Description of the bug:
When upgrading to bazel 8 (from a pre-release of bazel 7.4.0), we're observing hangs of bazel when building our codebase on Windows. The hangs happen both on CI and locally, but don't seem to be 100% reproducible.
I've attached a bazel profile, compact execution log, and jstack traces of the two relevant (I believe) java processes for the build. Let me know if I can support you with more debug information.
Which category does this issue belong to?
No response
What's the simplest, easiest way to reproduce this bug? Please provide a minimal example if possible.
I've not been able to reproduce this on our public codebase, and will investigate further reductions only if the current debug information isn't sufficient.
Which operating system are you running Bazel on?
Windows 11
What is the output of bazel info release?
No response
If bazel info release returns development version or (@non-git), tell us how you built Bazel.
No response
What's the output of git remote get-url origin; git rev-parse HEAD ?
No response
If this is a regression, please try to identify the Bazel commit where the bug was introduced with bazelisk --bisect.
No response
Have you found anything relevant by searching the web?
No response
Any other information, logs, or outputs that you want to share?
Stack traces and the profile to me look indistinguishable from a build that just waits for long-running actions to finish (but of course they are taking very long).
If possible, could you try to bisect this down to a particular rolling release or even commit? Bazelisk accepts individual Bazel commits.
@bazel-io flag
Okay we're getting somewhere: disabling --experimental_collect_worker_data_in_profiler stops the hangs from occurring (so this might not be a release blocker after all). We also had this enabled on 7.3/7.4, but it might be that the option is just silently ignored on those branches?
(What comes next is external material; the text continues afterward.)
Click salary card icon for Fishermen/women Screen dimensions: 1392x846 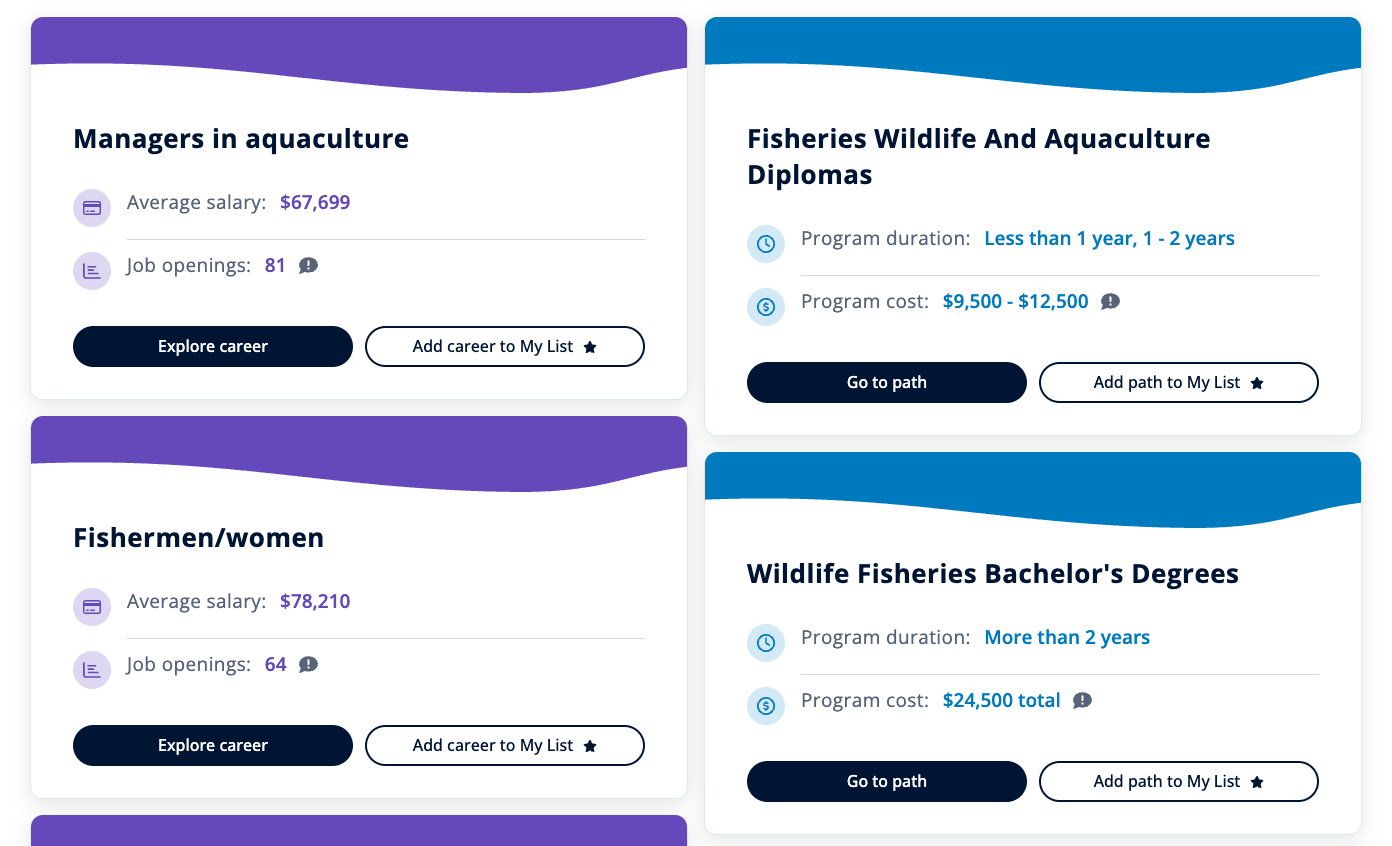tap(92, 607)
I got hangs back to (at least) 8.0.0-pre20240516.1, then in my manual bisecting I switched to an older version that didn't have the flag,
Enabling that flag by default was reverted, due to flakiness in the multiplex_worker tests in https://github.com/bazelbuild/bazel/commit/a9525c701125664bb9daf5637084e85dff186d31
Unfortunately, there's no PRs or external history associated with this flag.
It didn't do anything on Windows before the revert: https://github.com/bazelbuild/bazel/commit/a9525c701125664bb9daf5637084e85dff186d31#diff-b572d41bff84fa61b397e97467a898b32baf118421a0b06859e3fa04c556a7ebL219
I don't know how it works, but maybe this if should be brought back?
@bazel-io fork 8.0.0
@zhengwei143 @bigelephant29 just checking in, what's the status of this? Do we know if it's a regression in 8.0.0rc1/2?
Do we know if it's a regression in 8.0.0rc1/2?
Yes it is. @bigelephant29 I think we should fix this issue separately from enabling --experimental_collect_worker_data_in_profiler by default. @fmeum has identified the issue in https://github.com/bazelbuild/bazel/issues/23952#issuecomment-2407308701.
We probably also want to cherry-pick https://github.com/bazelbuild/bazel/commit/b2664b1e4d60b5de8536242721f09841b30e6610 then
A fix for this issue has been included in Bazel 8.0.0 RC3. Please test out the release candidate and report any issues as soon as possible. If you're using Bazelisk, you can point to the latest RC by setting USE_BAZEL_VERSION=8.0.0rc3. Thanks!